Defining the role of lung macrophage metabolism during lung fibrosis
Year of award: 2022
Dr Adam Byrne
Imperial College London, United Kingdom
Tissue wound healing is a normal consequence of injury but if dysregulated, can lead to pathology, as seen in idiopathic pulmonary fibrosis (IPF). IPF is a chronic debilitating lung disease with no cure, characterized by deposition of excessive extracellular matrix in the lung parenchyma. Macrophages are key components of lung defence with central roles in resolution of inflammation and repair. My published and preliminary work indicates that pulmonary macrophages are metabolically rewired during fibrosis and furthermore, that these metabolic phenotypes are related to disease severity. I hypothesise that metabolic alterations underlie pulmonary macrophage profibrotic phenotypes and that targeting macrophage metabolism is a tractable therapeutic strategy.
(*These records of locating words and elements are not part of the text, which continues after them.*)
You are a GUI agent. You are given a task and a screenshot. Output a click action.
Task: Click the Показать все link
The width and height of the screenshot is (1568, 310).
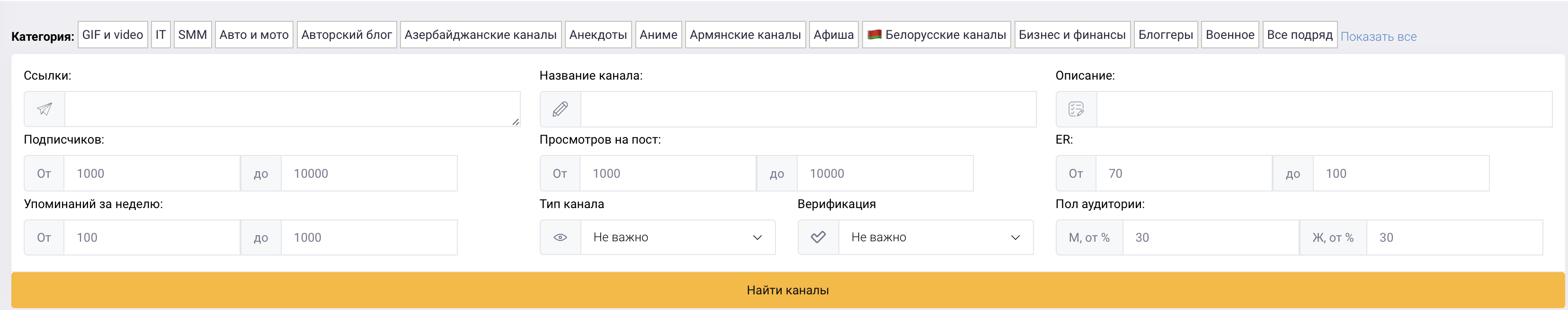tap(1378, 36)
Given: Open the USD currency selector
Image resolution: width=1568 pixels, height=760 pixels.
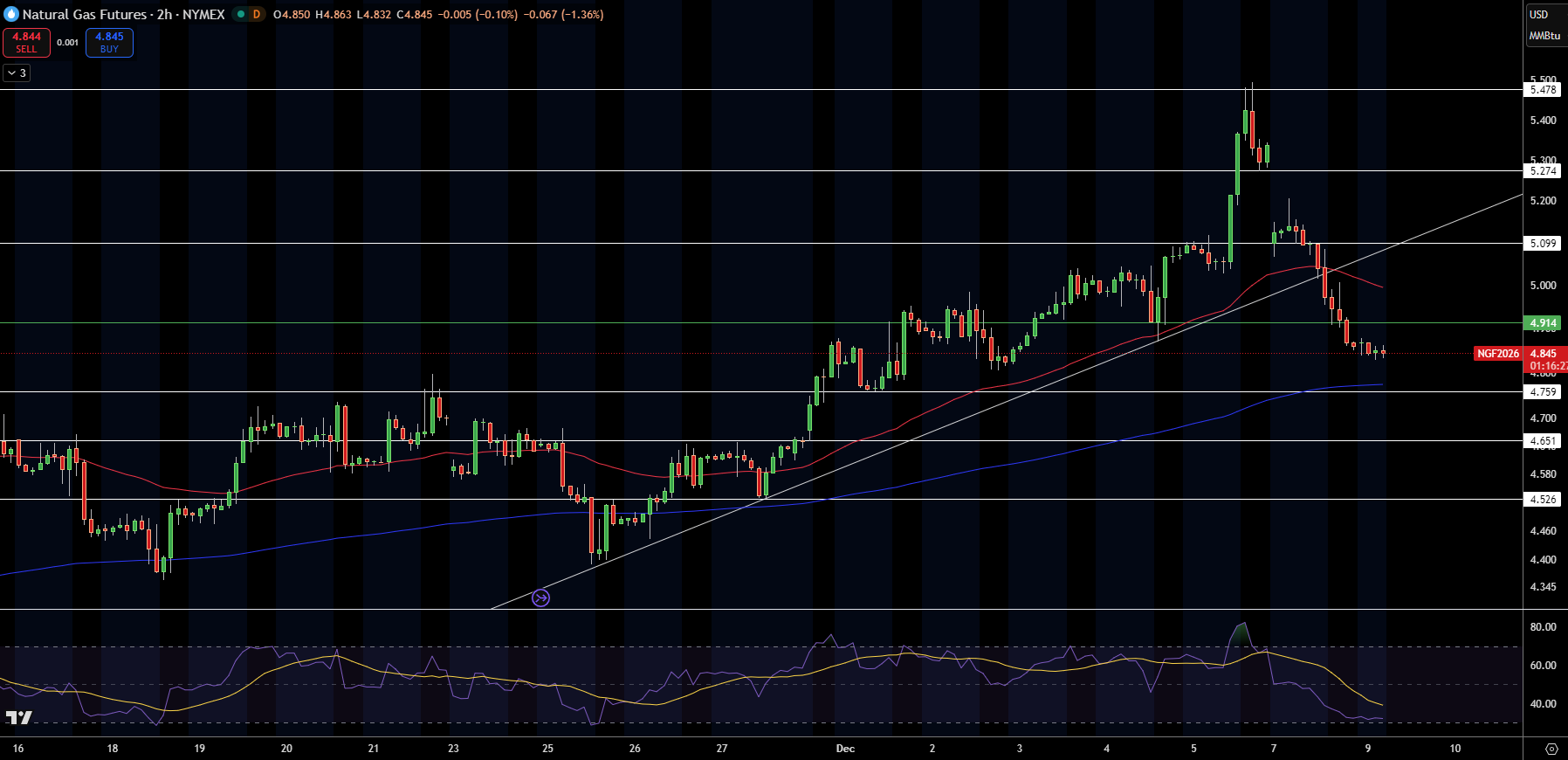Looking at the screenshot, I should (1538, 14).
This project aims to answer the following key questions (Figure 1A); - What are the metabolic phenotype and nutrient dependencies of macrophage subsets in the fibrotic lung? - How does macrophage metabolism influence stromal phenotypes in the fibrotic lung? - Can targeting lipid metabolism in macrophages ameliorate lung fibrosis? Using innovative tools and therapeutics I will define the role of lung macrophage metabolism using robust animal models, primary human cells, and unique clinical cohorts. Together, these studies will delineate the pathways that define balance between health and disease, revealing novel approaches for therapeutic intervention.